■ EXCERPTED TEXT ■

Regular expression usage in command line - replace space with %20 inside href

Question

Find/replace space with %20

I must replace all spaces in *.html files which are inside href="something something .pdf" with %20. I found a regular expression for that task:

find    : href\s*=\s*['"][^'" ]*\K\h|(?!^)\G[^'" ]*\K\h
replace : %20

That regular expression works in text editors like Notepad++ or Geany. I want use that regular expression from the Linux command line with sed or perl. Solution (1):

    cat test002.html | perl -ne 's/href\s*=\s*['\''"][^'\''" ]*\K\h|(?!^)\G[^'\''" ]*\K\h/%20/g; print;' > Work_OK01.html

Solution (2):

    cat test002.html | perl -ne 's/href\s*=\s*[\x27"][^\x27" ]*\K\h|(?!^)\G[^\x27" ]*\K\h/%20/g; print;' > Work_OK02.html

Answer 1

The problem is that you don't properly escape the single quotes in your program.

If your program is

...[^'"]...

The shell literal might be

'...[^'\''"]...'

'...[^'"'"'"]...'

'...[^\x27"]...'    # Avoids using a single quote to avoid escaping it.

So, you were going for

perl -ne 's/href\s*=\s*['\''"][^'\''" ]*\K\h|(?!^)\G[^'\''" ]*\K\h/%20/g; print;'

---

Don't try do everything at once. Here are some far cleaner (i.e. far more readable) solutions:

perl -pe's{href\s*=\s*['\''"]\K([^'\''"]*)}{ $1 =~ s/ /%20/rg }eg'                # 5.14+

perl -pe's{href\s*=\s*['\''"]\K([^'\''"]*)}{ (my $s = $1) =~ s/ /%20/g; $s }eg'

Note that -p is the same as -n, except that it cause a print to be performed for each line.

---

The above solutions make a large number of assumptions about the files that might be encountered^[1]. All of these assumptions would go away if you use a proper parser.

If you have HTML files:

perl -MXML::LibXML -e'
   my $doc = XML::LibXML->new->parse_file($ARGV[0]);
   $_->setValue( $_->getValue() =~ s/ /%20/gr )
      for $doc->findnodes(q{//@href});
   binmode(STDOUT);
   print($doc->toStringHTML());
' in_file.html >out_file.html

If you have XML (incl XHTML) files:

perl -MXML::LibXML -e'
   my $doc = XML::LibXML->new->parse_file($ARGV[0]);
   $_->setValue( $_->getValue() =~ s/ /%20/gr )
      for $doc->findnodes(q{//@href});
   binmode(STDOUT);
   $doc->toFH(\*STDOUT);
' in_file.html >out_file.html

---

1. Assumptions made by the substitution-based solutions:

   • File uses an ASCII-based encoding (e.g. UTF-8, iso-latin-1, but not UTF-16le).

■ PROBLEMS AND TASKS ■
1 – In the thread on replacing spaces inside href, rewrite the passage from "Don't try do" up to and including "a proper parser.", putting "legible" in place of "readable".
2 – According to the thread on replacing spaces inside href, how does the -p option differ from -n?

■ DATA LINES ■
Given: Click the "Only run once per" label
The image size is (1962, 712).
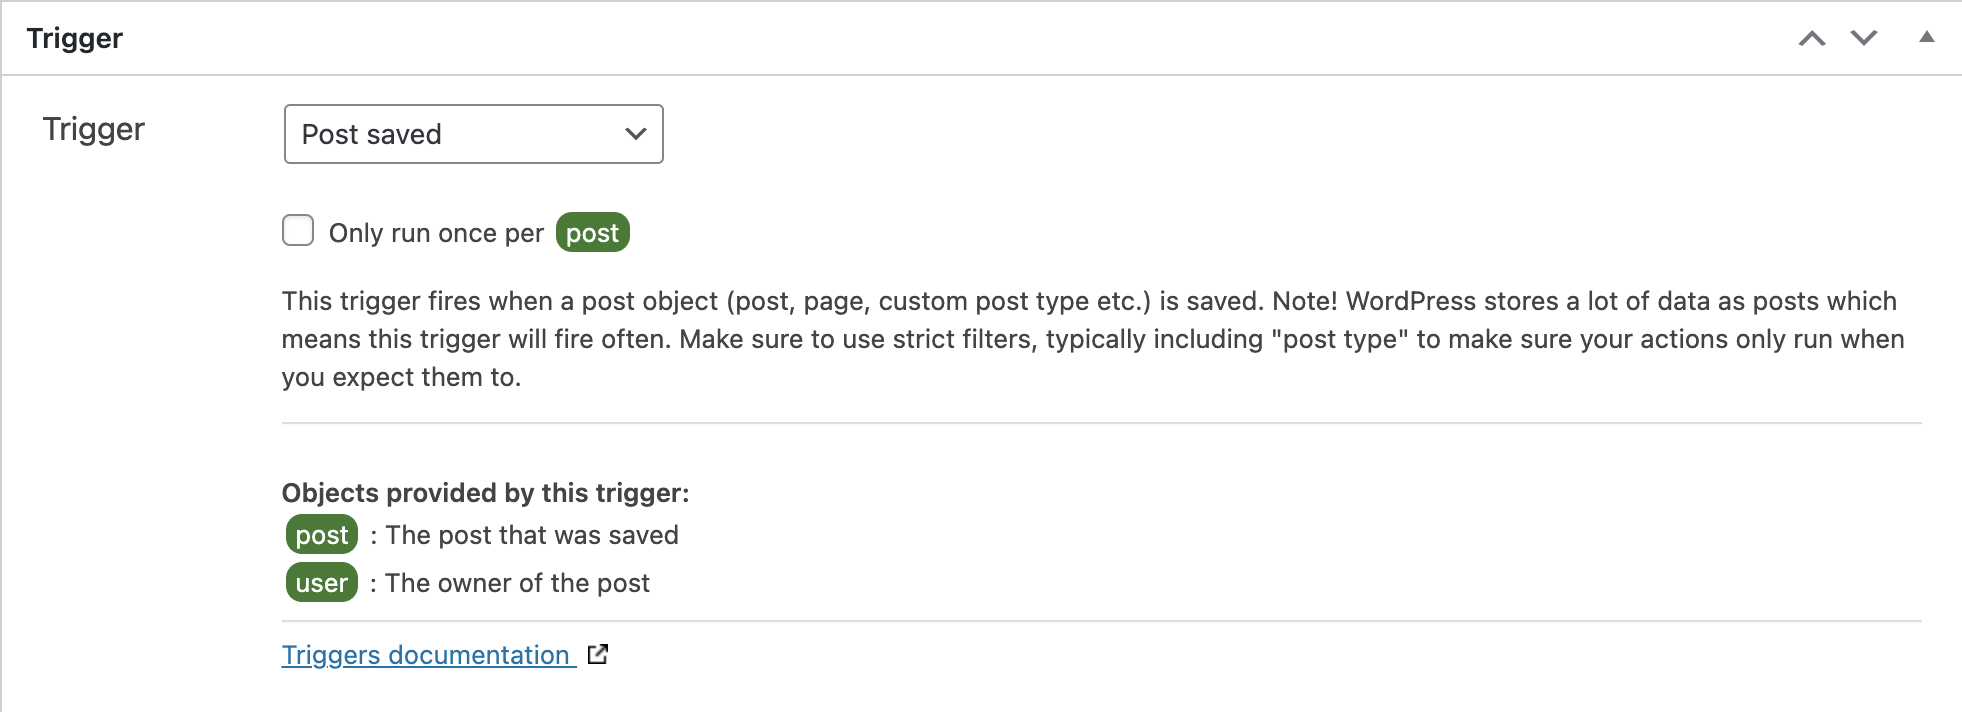Looking at the screenshot, I should [x=436, y=233].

■ RESULTS ■
1 –
Don't try do everything at once. Here are some far cleaner (i.e. far more legible) solutions:

perl -pe's{href\s*=\s*['\''"]\K([^'\''"]*)}{ $1 =~ s/ /%20/rg }eg'                # 5.14+

perl -pe's{href\s*=\s*['\''"]\K([^'\''"]*)}{ (my $s = $1) =~ s/ /%20/g; $s }eg'

Note that -p is the same as -n, except that it cause a print to be performed for each line.

---

The above solutions make a large number of assumptions about the files that might be encountered^[1]. All of these assumptions would go away if you use a proper parser.

2 – It is the same as -n, except that it causes a print to be performed for each line.